The head of MI6, known as C, is the only employee of the secret agency whose name is made public. Metreweli, who took over from Richard Moore at the end of September, was previously MI6’s director of technology and innovation – the real-world equivalent of James Bond’s fictional gadget master Q.
She plans to say that technological know-how and human intelligence are both essential to combating hybrid threats, and that MI6 officers “must be as comfortable with lines of code as they are with human sources, both in Python and in multiple languages.”
The speech is the latest in a series of warnings from Western defense and security authorities about the growing hybrid threat from states including Russia, Iran and China, whose use of cyber tools, espionage and influence operations they say threaten global stability.

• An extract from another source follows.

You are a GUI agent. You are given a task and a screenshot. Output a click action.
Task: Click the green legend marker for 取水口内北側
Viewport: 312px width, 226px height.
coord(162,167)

Last week, the UK imposed sanctions on several Russian media outlets for alleged information warfare and two Chinese technology companies for “broad and indiscriminate cyber activities”.
Metreweli is the first woman to hold this position since the creation of MI6 in 1909.
Britain’s other two main intelligence agencies have already shattered the spy world’s glass ceiling. MI5, the internal security service, was headed by Stella Rimington from 1992 to 1996 and Eliza Manningham-Buller between 2002 and 2007. Anne Keast-Butler took over as head of the electronic and cyber intelligence agency GCHQ in 2023.